California governor addresses test backlog
Gavin Newsom, California’s governor, held his first news briefing after his administration admitted last week that failures with the state database had led to a backlog of tests and an undercounting of Covid-19 cases.
On Sunday night, Newsom’s top health official, Sonia Angell, resigned. The governor refused to disclose the reason why, even after reporters pressed him multiple times at Monday’s briefing.
“She resigned. She wrote a resignation letter. And I accepted her resignation,” Newsom said. He added: “We’re all accountable in our respective roles for what happens underneath us. I don’t want to air any more than that.”
The backlog would have skewed the positivity rates – the rate at which administered tests come back positive – which impacts if counties remain on the state monitoring list. Counties can only reopen certain businesses once they’re off the monitoring list for a certain amount of time.
On Friday, Mark Ghaly, director of the state’s health and human services department, announced that a 25 July server outage, among other errors, caused a backlog of 250,000 to 300,000 records.

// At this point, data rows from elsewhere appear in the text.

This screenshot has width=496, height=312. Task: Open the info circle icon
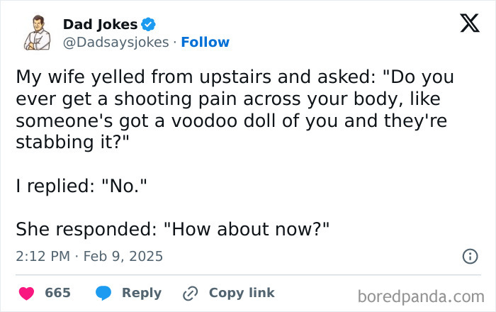coord(470,256)
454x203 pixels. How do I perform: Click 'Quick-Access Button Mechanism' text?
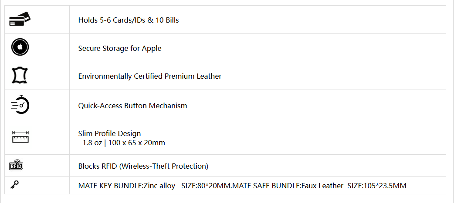click(132, 106)
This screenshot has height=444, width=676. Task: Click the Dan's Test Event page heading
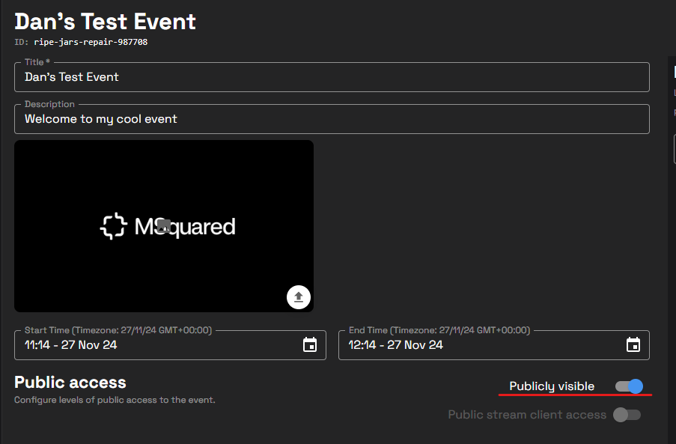click(x=106, y=20)
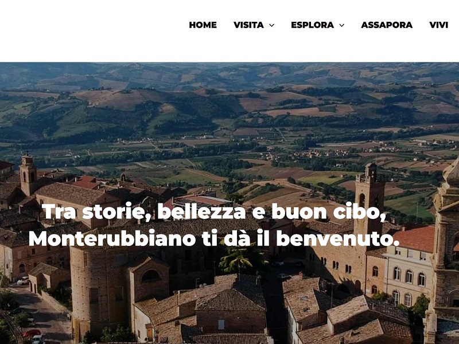Open the ESPLORA menu item
Screen dimensions: 459x344
(x=312, y=25)
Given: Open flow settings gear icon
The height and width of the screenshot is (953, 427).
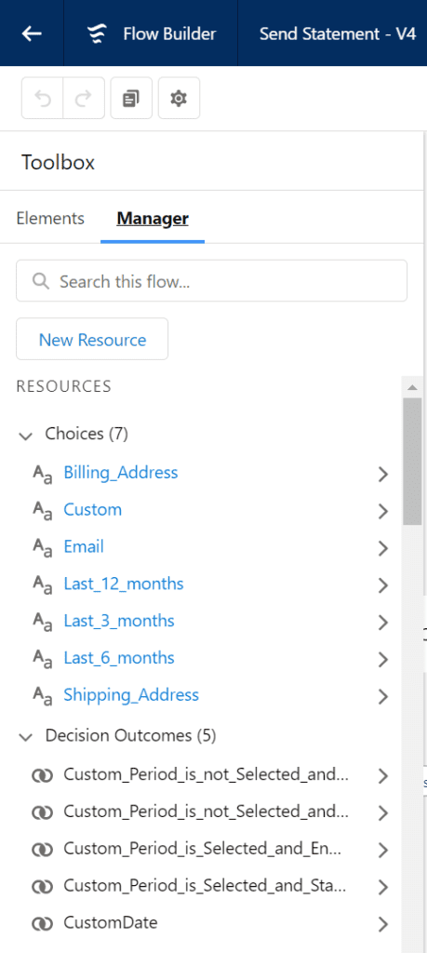Looking at the screenshot, I should 179,98.
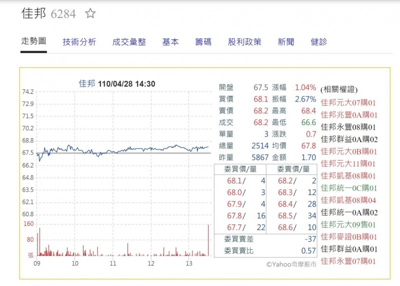
Task: Open 成交彙整 tab
Action: coord(129,42)
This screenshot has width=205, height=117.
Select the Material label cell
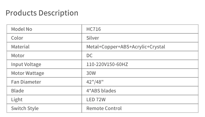tap(20, 47)
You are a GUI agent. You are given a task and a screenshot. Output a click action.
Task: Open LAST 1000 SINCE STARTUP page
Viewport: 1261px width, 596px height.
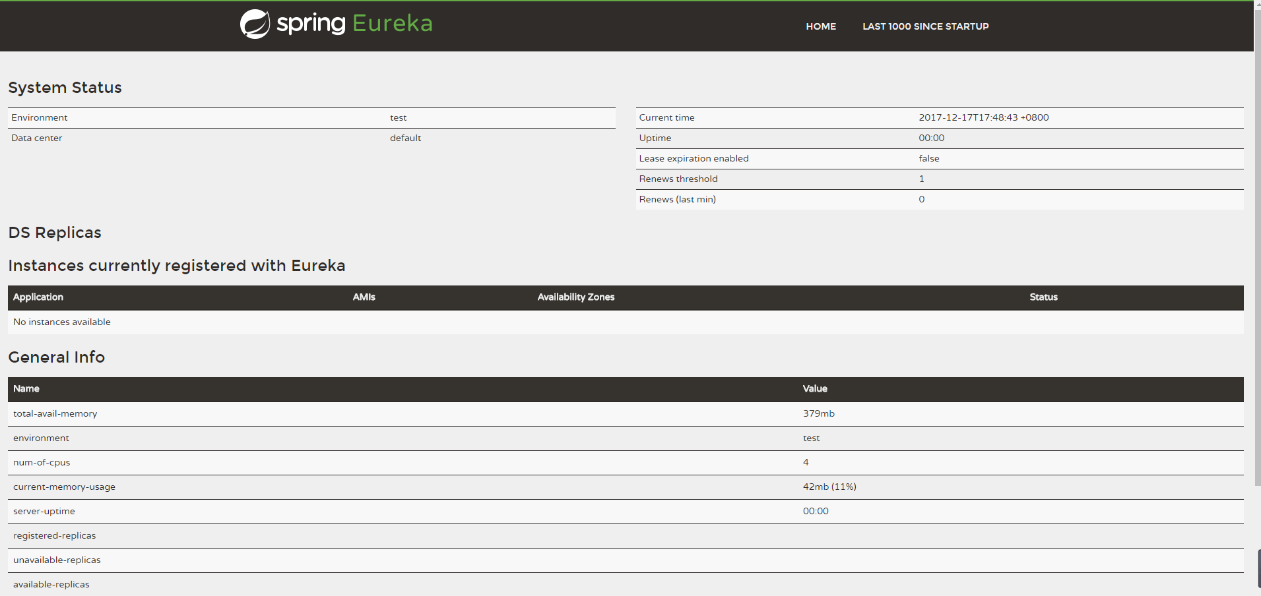click(x=925, y=26)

At Monday’s briefing, Ghaly said that the state was able to process the backlog over the weekend after it “nearly quadrupled” its capacity to process data.
Newsom put much of the blame on “large-scale information technology systems here in California that are decades and decades old”. He promised that his administration would begin to fix not just the technological issues when it came to pandemic data collection, but “across the spectrum” in California.
There were 7,751 new cases in the state, Newsom said, an “accurate” number unaffected by the backlog.